-- Supplied passage follows --

YOU AND WHOSE ARMY?

When you're diagnosed with cancer, you’re conscripted in a draft you cannot dodge. Almost as insidious as the disease itself is the language surrounding it, through which even dyed-in-the-wool pacifists get recast as warriors. There is no conscientious objection here. Malignancy turns lambs to lions, and then slaughters them anyway.

No other disease evokes such talk of conflict. Even the more prevalent illnesses lack oncology's arsenal of hoary battlefield cliches; there are no wars against emphysema or hypertension. Heart attacks may be a byword for seriousness and cause chest-clutching bodies to fall, but there’s no grand campaign against the clogging of coronaries. Cardiologists call the left anterior descending artery the widowmaker, yet more husbands are claimed by cancer than that sclerotic vessel.

No, only this diagnosis brings with it the vocabulary of aggressive self-defense. An obituary for a patient with cancer is just as — more? — likely to mention battle as a veteran’s. Post mortem, the corpse is held high as a Trojan Horse from which bellicose cells burst forth.

-- Supplied passage concluded --
-- Information shown follows --

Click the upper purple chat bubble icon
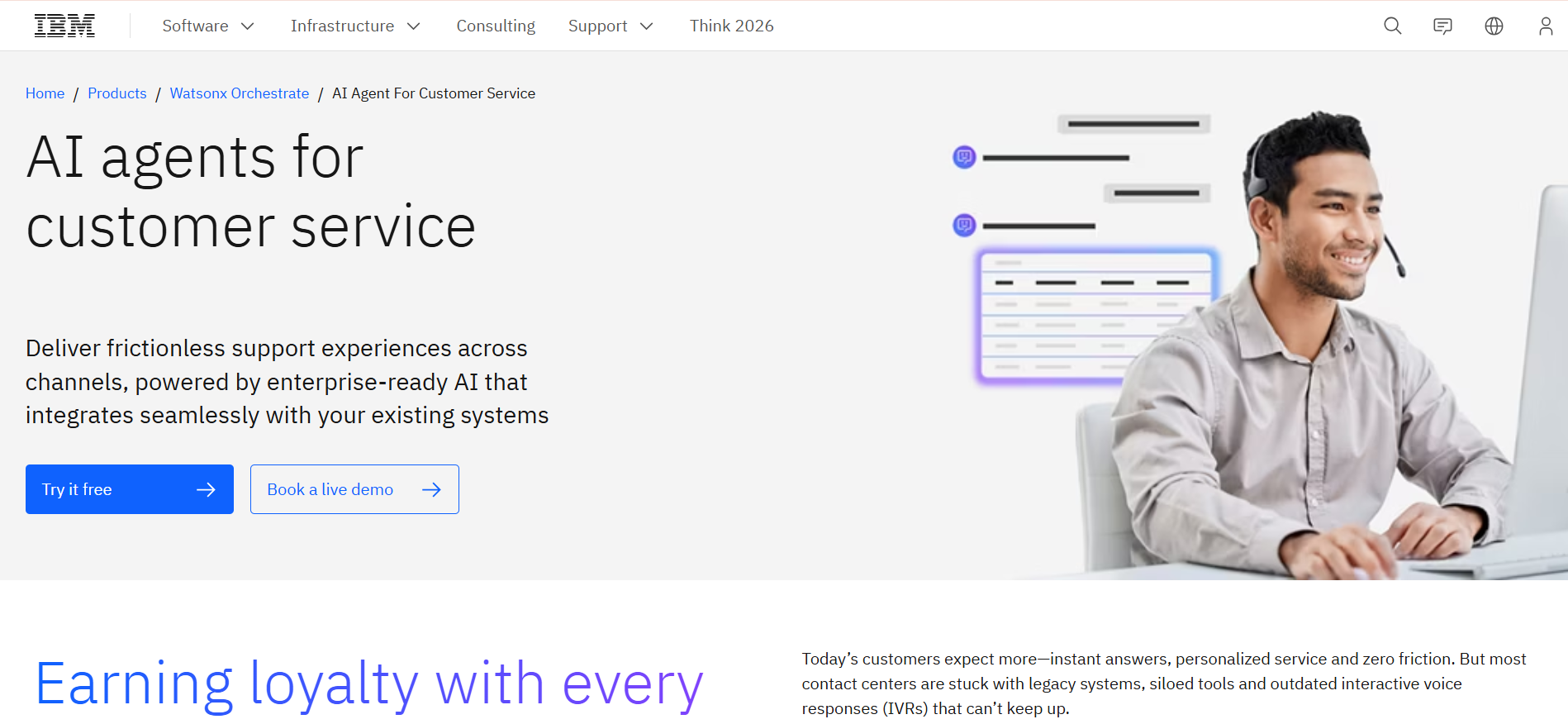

-- Information shown concluded --

> Work task
Reproduce the essay "YOU AND WHOSE ARMY?" from above in full, word for word, with no changes.

> Reply to the task
YOU AND WHOSE ARMY?

When you're diagnosed with cancer, you’re conscripted in a draft you cannot dodge. Almost as insidious as the disease itself is the language surrounding it, through which even dyed-in-the-wool pacifists get recast as warriors. There is no conscientious objection here. Malignancy turns lambs to lions, and then slaughters them anyway.

No other disease evokes such talk of conflict. Even the more prevalent illnesses lack oncology's arsenal of hoary battlefield cliches; there are no wars against emphysema or hypertension. Heart attacks may be a byword for seriousness and cause chest-clutching bodies to fall, but there’s no grand campaign against the clogging of coronaries. Cardiologists call the left anterior descending artery the widowmaker, yet more husbands are claimed by cancer than that sclerotic vessel.

No, only this diagnosis brings with it the vocabulary of aggressive self-defense. An obituary for a patient with cancer is just as — more? — likely to mention battle as a veteran’s. Post mortem, the corpse is held high as a Trojan Horse from which bellicose cells burst forth.